▶ [Collected data]:
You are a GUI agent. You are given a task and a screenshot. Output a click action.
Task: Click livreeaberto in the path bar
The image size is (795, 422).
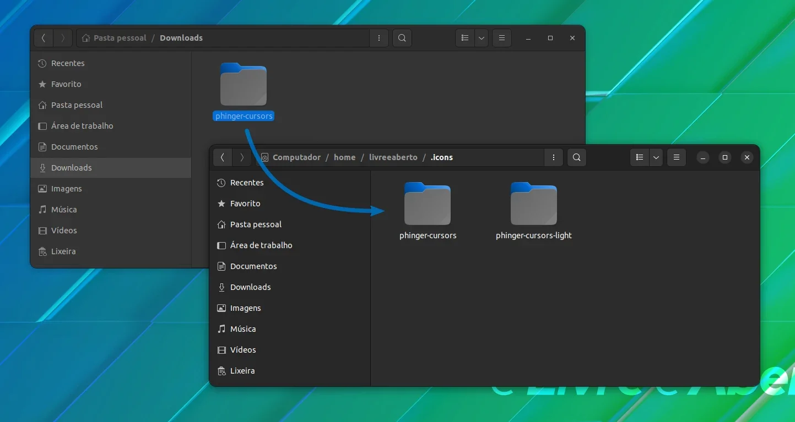[393, 157]
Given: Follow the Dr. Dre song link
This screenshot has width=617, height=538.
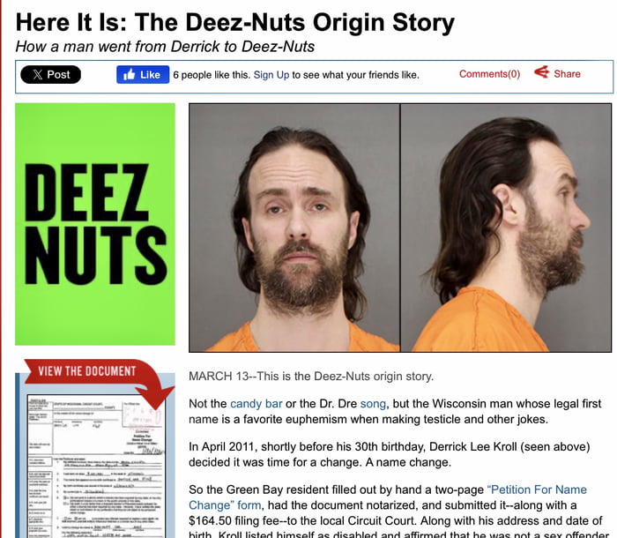Looking at the screenshot, I should (x=373, y=404).
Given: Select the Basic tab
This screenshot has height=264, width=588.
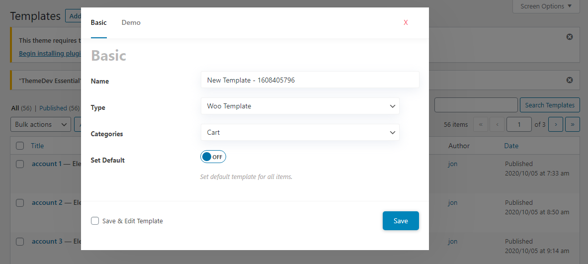Looking at the screenshot, I should coord(98,22).
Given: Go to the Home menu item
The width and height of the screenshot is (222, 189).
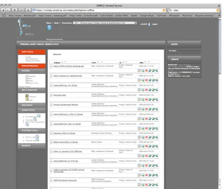Looking at the screenshot, I should [x=48, y=23].
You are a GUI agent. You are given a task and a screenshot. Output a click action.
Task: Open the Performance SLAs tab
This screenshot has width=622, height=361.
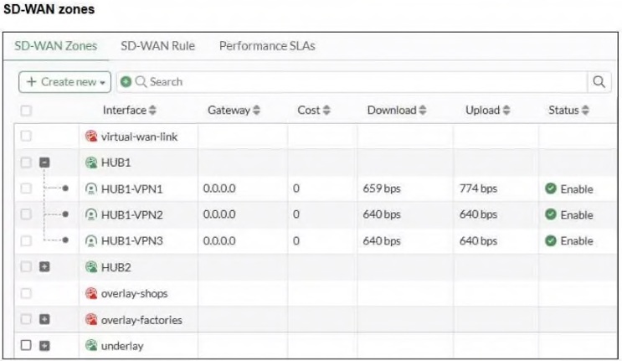(x=267, y=46)
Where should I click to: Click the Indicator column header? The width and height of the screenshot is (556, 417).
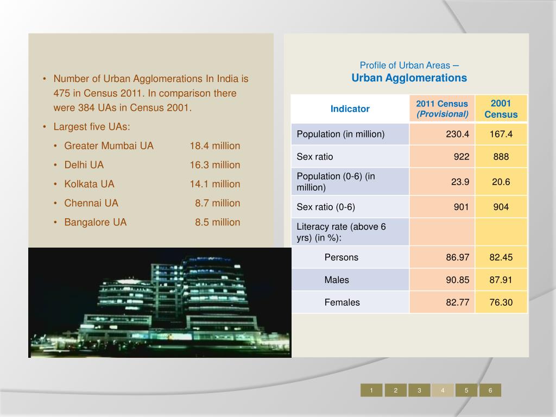(x=350, y=109)
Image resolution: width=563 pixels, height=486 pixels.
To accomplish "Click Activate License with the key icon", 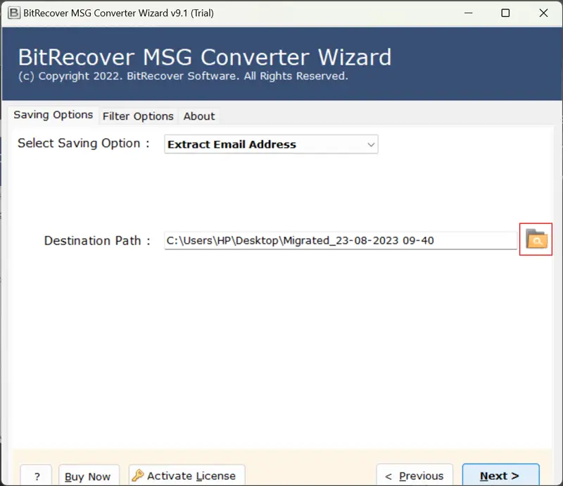I will (187, 476).
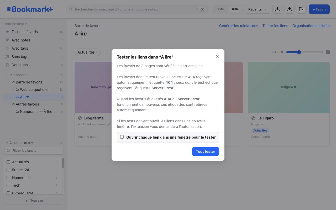Select the large grid size square icon
Screen dimensions: 336x210
point(328,52)
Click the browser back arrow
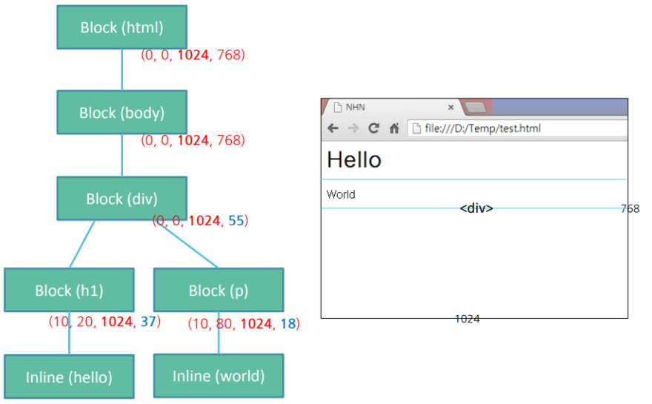Image resolution: width=652 pixels, height=404 pixels. point(333,128)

▶ [Exercise]: Exactly the lines above, from the one containing "Where should I" down to the one containing "Image resolution: width=563", are to be repeated, including both ends. Pictures are not part of the copy.

▶ [Written answer]:
Where should I click to: Click the Indicator column header? The width and height of the screenshot is (556, 417).
(x=350, y=109)
Image resolution: width=563 pixels, height=486 pixels.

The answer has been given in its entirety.